Washington addresses both sides in “Feeding the Dragon,” her one-woman play that marks her debut as a playwright.

Set in the early 1970s, this coming-of-age story examines her journey as she explores family secrets, forgiveness and the power of language and books.

“I wanted to tell their stories and let them have a voice — to let people know we were there,” she says.

Washington was and remains a voracious reader, and she illuminates her journey with passages from the Bible and by writers such as Langston Hughes and W.E.B. Du Bois.

City Theatre audiences may remember Washington's 2003 performance in “String of Pearls.” Her professional career as an actress spans 25 years.

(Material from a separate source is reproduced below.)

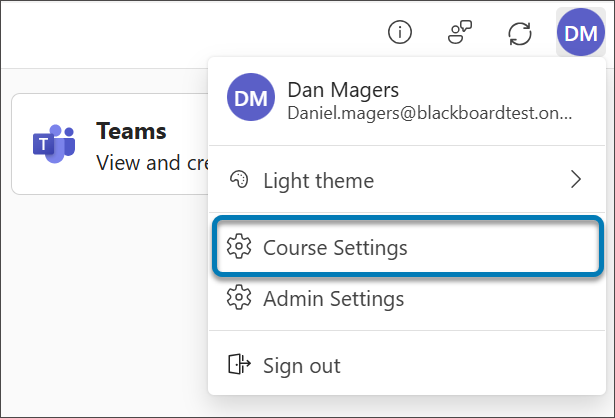This screenshot has width=615, height=418.
Task: Expand the Light theme submenu chevron
Action: (x=575, y=180)
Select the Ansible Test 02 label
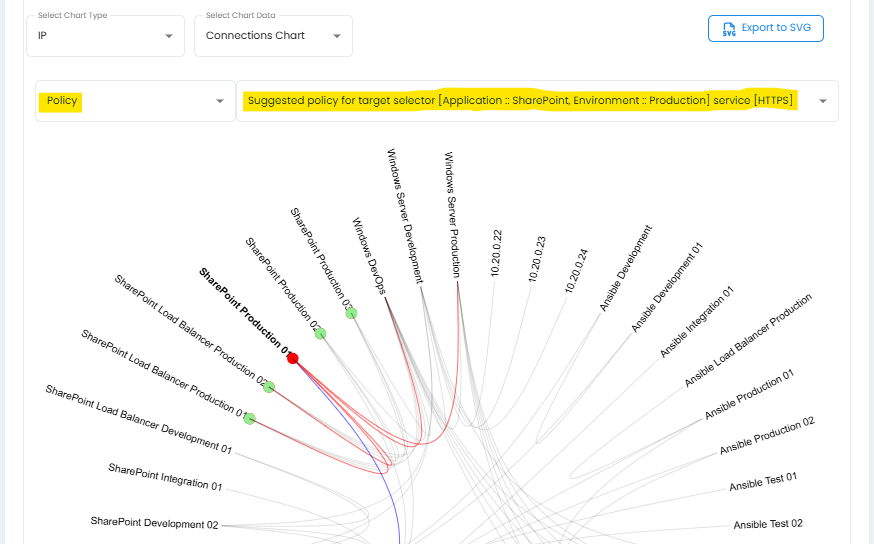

She made her Broadway debut in “The Scottsboro Boys” and recently appeared off-Broadway at the Vineyard in the world premiere of “Dot.”

Other performances include off-Broadway roles in Billy Porter's “While I Yet Live” at Primary Stages and JC Lee's “Luce” at Lincoln Center Theater; a film appearance playing opposite Danny DeVito in “Weiner Dog” and roles in television series such as “Gotham,” “The Blacklist,” “Law & Order,” and the web series “Hustling,” for which she received a 2015 Indie Series Award for best supporting actress, drama.

When Washington began writing “Feeding the Dragon,” she intended it to be a children's story about a little girl's adventures in a library. But serious issues kept working their way into the book. She decided to turn the book into a memoir, a plan she still intends to pursue.

Several people who read drafts of the book suggested it would make a great solo piece for the stage, an idea that had not occurred to her.

After a series of workshops and readings, including one at City Theatre's Momentum festival last spring, she's happy to be performing it for an audience.

Alone on stage, she plays herself as well as her parents and her grandparents.

“I think there's a natural progression for an artist who has been doing something as long as I have,” she says. “To continue to grow, you have to challenge yourself. Using my body as a creative tool to help the playwright tell their story — it's where I feel the most alive as an artist. The difference is, this time it's my story.”

Alice Carter is a Tribune-Review contributing writer.